One of the problems with solar and wind power is that the flow of electricity can’t be constant – the sun sets or goes behind clouds, and the wind dies or picks up. This can cause problems if these systems are wired into the electric grid, which has trouble handling sudden massive surges and dips in demand (Hawaii and Germany are two areas where this problem has already begun to butt up against widespread solar panel adoption). Having a reliable, cheaper way of storing massive amounts of electricity would be a big step towards wider reliance on these alternative energy sources.

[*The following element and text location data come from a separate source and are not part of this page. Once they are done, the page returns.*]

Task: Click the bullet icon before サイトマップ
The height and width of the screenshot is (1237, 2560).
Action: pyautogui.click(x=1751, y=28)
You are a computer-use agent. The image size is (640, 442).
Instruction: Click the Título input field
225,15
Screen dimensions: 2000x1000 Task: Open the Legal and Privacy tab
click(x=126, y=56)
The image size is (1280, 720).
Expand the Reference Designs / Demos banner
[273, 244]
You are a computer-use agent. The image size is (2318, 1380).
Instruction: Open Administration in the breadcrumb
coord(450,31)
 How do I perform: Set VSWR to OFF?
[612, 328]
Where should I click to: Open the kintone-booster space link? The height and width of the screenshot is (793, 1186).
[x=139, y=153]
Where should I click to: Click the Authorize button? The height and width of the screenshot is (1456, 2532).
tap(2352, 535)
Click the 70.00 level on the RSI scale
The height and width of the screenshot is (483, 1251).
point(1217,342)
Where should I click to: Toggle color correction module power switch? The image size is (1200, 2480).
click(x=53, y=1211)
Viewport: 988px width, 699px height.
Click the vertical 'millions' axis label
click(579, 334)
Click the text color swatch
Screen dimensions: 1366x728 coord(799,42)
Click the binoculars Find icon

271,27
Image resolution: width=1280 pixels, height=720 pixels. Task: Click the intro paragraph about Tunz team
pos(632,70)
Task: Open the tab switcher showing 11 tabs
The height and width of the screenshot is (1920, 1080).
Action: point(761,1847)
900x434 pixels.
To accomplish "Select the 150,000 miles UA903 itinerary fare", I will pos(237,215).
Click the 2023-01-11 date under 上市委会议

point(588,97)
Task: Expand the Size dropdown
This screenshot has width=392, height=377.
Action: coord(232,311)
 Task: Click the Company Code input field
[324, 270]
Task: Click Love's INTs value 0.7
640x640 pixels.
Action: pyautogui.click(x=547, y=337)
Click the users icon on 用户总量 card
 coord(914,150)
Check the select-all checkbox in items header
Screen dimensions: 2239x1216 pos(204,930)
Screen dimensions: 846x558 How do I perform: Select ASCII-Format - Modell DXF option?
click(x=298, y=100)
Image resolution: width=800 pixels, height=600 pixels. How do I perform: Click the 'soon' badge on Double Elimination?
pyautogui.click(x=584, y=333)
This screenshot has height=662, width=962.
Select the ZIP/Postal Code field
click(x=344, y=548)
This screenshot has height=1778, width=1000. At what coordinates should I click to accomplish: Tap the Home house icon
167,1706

In a paper published in the journal Nature on Wednesday, Harvard chemist Roy Gordon and colleagues described their design for a special kind of battery that might fit the bill. The team’s current model is just a laboratory experiment for now, but they think it could be scaled up to store large amounts of energy, providing the buffer that the grid needs to handle excess energy pouring in from solar panels and wind turbines. And the central ingredient of the battery is relatively cheap, which means it may move to market quicker.
The team has created a type of flow battery, which stores energy in external tanks filled with chemicals, rather than within the battery itself. Flow batteries have been around for a couple decades, but the active component of current models is the metal vanadium, which is costly – and probably not abundant enough to be the basis of a long-term technological solution.
“The amount of vanadium that’s mined and refined over 1 year is sufficient only to store about an estimated .01 or .02 percent of the electrical energy that we’d like to store to make renewable energy useful,” Gordon said in a phone interview.